Vimos, no texto anterior, a hipótese controvertida de que dois ou mais anjos podem ocupar o mesmo lugar ao mesmo tempo, ou seja, podem exercer simultaneamente seu poder sobre a mesma coisa. Vimos os argumentos objetores, em apoio a esta hipótese inicial Agora veremos a resposta sintetizadora de Tomás.

Dois anjos não podem exercer seu poder ao mesmo tempo no mesmo lugar, diz Tomás logo para iniciar. Cada vez que um anjo está em um lugar, ele está ali exclusivamente. São Tomás vai fazer uma explicação com base na teoria das causas de Aristóteles.

Cada uma das causas, diz Tomás, em qualquer um dos entes em que elas atuam, são apenas uma, se elas forem causas completas. Vale dizer, as coisas têm a sua forma, a sua matéria, a sua causa eficiente e seu fim. Sempre que estas causas forem capazes de explicar completamente a coisa, elas não são múltiplas. São Tomás dá o exemplo da causa eficiente: aquilo que é capaz de movimentar completamente a coisa é seu motor. Tomás dá o exemplo: se vários homens amarrarem cordas num navio para puxá-lo, o motor não é cada um dos homens, senão a resultante da força de todos. Por isto, se, como vimos nos artigos anteriores, o anjo exerce poder sobre um lugar de tal modo que ele contém o corpo que está no lugar em que ele exerce seu poder, isto significa que há a exclusão de qualquer outra causalidade no mesmo lugar. Se a coisa é totalmente contida no poder do anjo, isto significa que está excluída a possibilidade de que outro anjo atue sobre a mesma coisa no mesmo momento. Eis porque há sempre um, e apenas um, anjo ou demônio atuando sobre uma coisa num determinado momento.

E o que dizer dos relatos bíblicos como o de Mc 5, 9, quando Jesus interroga o espírito que possui o geraseno, e ele responde que seu nome é Legião, porque são “muitos”? O fato de que há uma legião de espíritos maus atormentando aquele homem não significa que eles o possuam simultaneamente, diria Tomás. Mas que todos exercem seu poder sobre ele oportunamente.
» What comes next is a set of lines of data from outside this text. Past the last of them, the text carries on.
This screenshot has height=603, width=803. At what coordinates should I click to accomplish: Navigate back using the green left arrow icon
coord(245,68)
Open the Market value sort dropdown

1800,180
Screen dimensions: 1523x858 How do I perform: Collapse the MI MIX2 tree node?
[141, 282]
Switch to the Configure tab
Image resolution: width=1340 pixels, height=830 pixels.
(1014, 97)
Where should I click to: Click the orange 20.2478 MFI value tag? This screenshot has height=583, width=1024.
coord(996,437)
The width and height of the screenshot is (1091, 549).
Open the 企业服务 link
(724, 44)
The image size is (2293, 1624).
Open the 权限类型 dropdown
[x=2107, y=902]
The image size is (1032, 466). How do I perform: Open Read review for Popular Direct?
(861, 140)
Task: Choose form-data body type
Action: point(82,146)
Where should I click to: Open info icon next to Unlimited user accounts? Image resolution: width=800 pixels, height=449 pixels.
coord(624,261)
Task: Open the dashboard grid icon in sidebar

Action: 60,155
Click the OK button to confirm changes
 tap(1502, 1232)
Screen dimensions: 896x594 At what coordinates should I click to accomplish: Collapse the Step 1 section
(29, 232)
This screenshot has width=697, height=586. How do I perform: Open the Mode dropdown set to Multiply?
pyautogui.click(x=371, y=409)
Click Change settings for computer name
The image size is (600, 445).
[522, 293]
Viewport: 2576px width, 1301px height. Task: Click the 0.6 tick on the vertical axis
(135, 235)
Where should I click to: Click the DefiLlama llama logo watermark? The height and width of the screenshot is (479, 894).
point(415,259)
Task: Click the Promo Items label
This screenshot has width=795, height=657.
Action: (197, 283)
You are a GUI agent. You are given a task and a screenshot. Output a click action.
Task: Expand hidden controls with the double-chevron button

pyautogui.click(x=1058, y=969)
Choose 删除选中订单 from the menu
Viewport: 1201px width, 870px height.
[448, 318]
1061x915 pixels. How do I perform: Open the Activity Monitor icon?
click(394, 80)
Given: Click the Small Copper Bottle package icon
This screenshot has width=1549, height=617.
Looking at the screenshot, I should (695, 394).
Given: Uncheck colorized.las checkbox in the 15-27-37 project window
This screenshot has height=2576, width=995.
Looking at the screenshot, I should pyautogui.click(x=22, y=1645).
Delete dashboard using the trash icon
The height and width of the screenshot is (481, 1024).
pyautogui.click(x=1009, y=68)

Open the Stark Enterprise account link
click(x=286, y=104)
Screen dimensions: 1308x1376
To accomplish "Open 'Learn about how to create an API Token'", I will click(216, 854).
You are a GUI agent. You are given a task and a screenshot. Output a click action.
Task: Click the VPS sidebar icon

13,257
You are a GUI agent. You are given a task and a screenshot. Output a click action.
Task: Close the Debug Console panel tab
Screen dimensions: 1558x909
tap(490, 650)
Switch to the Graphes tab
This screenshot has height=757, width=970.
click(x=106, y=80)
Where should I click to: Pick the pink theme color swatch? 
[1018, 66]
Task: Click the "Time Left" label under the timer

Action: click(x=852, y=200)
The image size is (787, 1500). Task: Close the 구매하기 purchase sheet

Colocados os fundamentos Tomás passa a examinar os argumentos objetores iniciais.

O primeiro argumento lembra que a regra de que dois corpos não podem ocupar o mesmo lugar funciona somente para entes materiais, não para os anjos. Logo, eles podem estar no mesmo lugar ao mesmo tempo, conclui o argumento. Mas Tomás responderá simplesmente que não é o preenchimento do lugar com matéria que impede dois anjos de estarem ao mesmo tempo no mesmo lugar; mas o preenchimento do lugar com o poder do anjo que opera ali.

O segundo argumento diz que se o anjo e os entes corporais, que são tão diferentes, podem estar simultaneamente no mesmo lugar, (como no caso da possessão demoníaca de um ser humano) muito mais o podem dois ou mais anjos, que são semelhantes entre si, conclui o argumento.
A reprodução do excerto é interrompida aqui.